### EXCERPTED TEXT
● ● ● ● ●
Consider the dataset `/databricks-datasets/flights/departuredelays.csv` about flights and delays.

1. Import the csv in a `DataFrame`. Would you define the schema before?
2. The column `delay` expresses the delay in minutes. Can you compute a new column `delayInHours` where the amount of `delay` is converted to hours?
3. What is the flight with largest delay ever?
4. [Bonus] What is the most popular route? Note that a route is the combination of an `origin` and a `destination`

## Rows

A row in Spark is a generic [Row](https://spark.apache.org/docs/3.1.3/api/python/reference/api/pyspark.sql.Row.html) object, containing one or more columns.
The fields in it can be accessed:

- like attributes (`row.key`)
- like dictionary values (`row[key]`)

In [0]:
from pyspark.sql import Row

Row('Alice', 11)

Out[20]: <Row('Alice', 11)>

In [0]:
# Or using named arguments
Row(name="Alice", age=11)

Out[21]: Row(name='Alice', age=11)

In [0]:
alice_row = Row(name="Alice", age=11)
# we can access values via index or via key
print(alice_row[0])
print(alice_row['name'])

Alice
Alice


In [0]:
# you can create quickly dataframes for prototyping
rows = [
    alice_row,
    Row(name='Bob', age=15)
]
spark.createDataFrame(rows).show()

+-----+---+
| name|age|
+-----+---+
|Alice| 11|
|  Bob| 15|
+-----+---+



In [0]:
# we can load in memory a dataframe as list of rows via collect
df.collect()

Out[27]: [Row(State='TX', Color='Red', Count=20),
 Row(State='NV', Color='Blue', Count=66),
 Row(State='CO', Color='Blue', Count=79),
 Row(State='OR', Color='Blue', Count=71),
 Row(State='WA', Color='Yellow', Count=93),
 Row(State='WY', Color='Blue', Count=16),
 Row(State='CA', Color='Yellow', Count=53),
 Row(State='WA', Color='Green', Count=60),
 Row(State='OR', Color='Green', Count=71),
 Row(State='TX', Color='Green', Count=68),
 Row(State='NV', Color='Green', Count=59),
 Row(State='AZ', Color='Brown', Count=95),
 Row(State='WA', Color='Yellow', Count=20),
 Row(State='AZ', Color='Blue', Count=75),
 Row(State='OR', Color='Brown', Count=72),
 Row(State='NV', Color='Red', Count=98),
 Row(State='WY', Color='Orange', Count=45),
 Row(State='CO', Color='Blue', Count=52),
 Row(State='TX', Color='Brown', Count=94),
 Row(State='CO', Color='Red', Count=82),
 Row(State='CO', Color='Red', Count=12),
 Row(State='CO', Color='Red', Count=17),
 Row(State='OR', Color='Green', Count=16),
 Row(State='AZ

## User Defined Functions

You can define your own custom functions to transform `DataFrame`s. They are called _User Defined Functions_ (UDF).

In [0]:
from pyspark.sql.functions import udf

@udf
def to_upper(some_string):
    if some_string is not None:
        return some_string.upper()

In [0]:
df.select("Color", to_upper(col("Color"))).show(5)

+------+---------------+
| Color|to_upper(Color)|
+------+---------------+
|   Red|            RED|
|  Blue|           BLUE|
|  Blue|           BLUE|
|  Blue|           BLUE|
|Yellow|         YELLOW|
+------+---------------+
only showing top 5 rows
● ● ● ● ●
### COLLECTED DATA

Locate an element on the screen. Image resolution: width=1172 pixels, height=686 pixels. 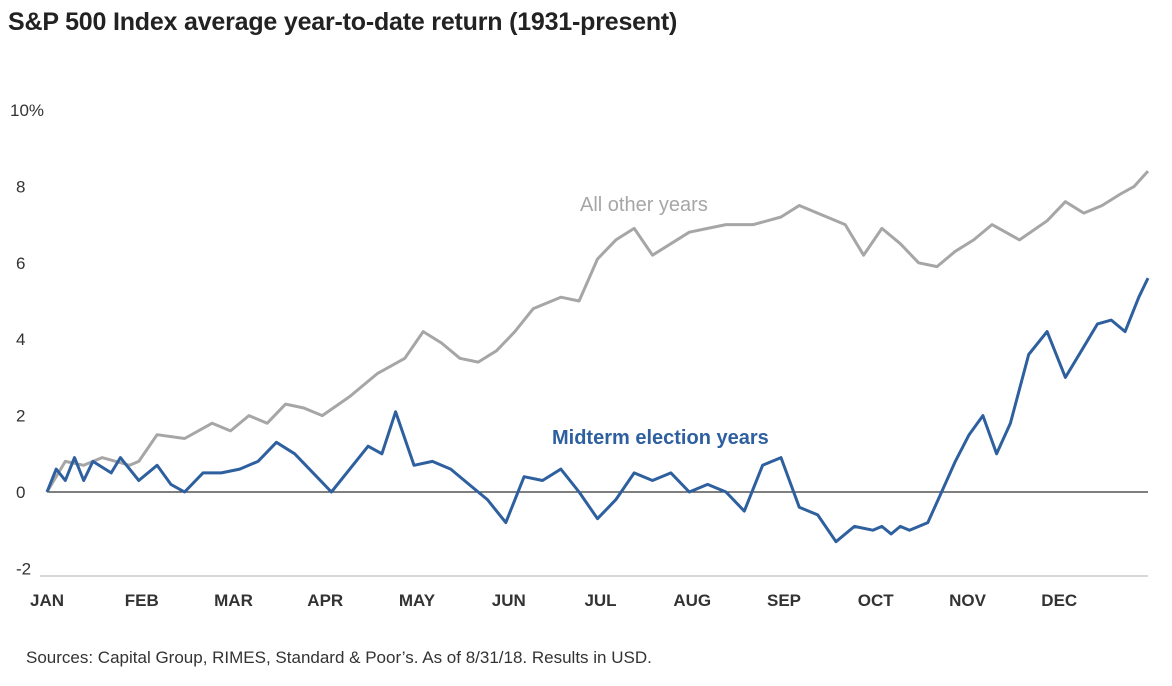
● ● ● ● ●
### THINGS TO DO
• a. Translate this sentence from the Spark tutorial into Spanish: "You can define your own custom functions to transform `DataFrame`s."
• b. Reproduce the Spark tutorial from "Consider the dataset" to "or more columns.".
• c. In the Spark tutorial, what are custom functions that you define to transform `DataFrame`s called?
Work from the Spark tutorial alone, not the material.

### ANSWER SECTION
• a. Puedes definir tus propias funciones personalizadas para transformar `DataFrame`s.

• b.
Consider the dataset `/databricks-datasets/flights/departuredelays.csv` about flights and delays.

1. Import the csv in a `DataFrame`. Would you define the schema before?
2. The column `delay` expresses the delay in minutes. Can you compute a new column `delayInHours` where the amount of `delay` is converted to hours?
3. What is the flight with largest delay ever?
4. [Bonus] What is the most popular route? Note that a route is the combination of an `origin` and a `destination`

## Rows

A row in Spark is a generic [Row](https://spark.apache.org/docs/3.1.3/api/python/reference/api/pyspark.sql.Row.html) object, containing one or more columns.

• c. User Defined Functions (UDF).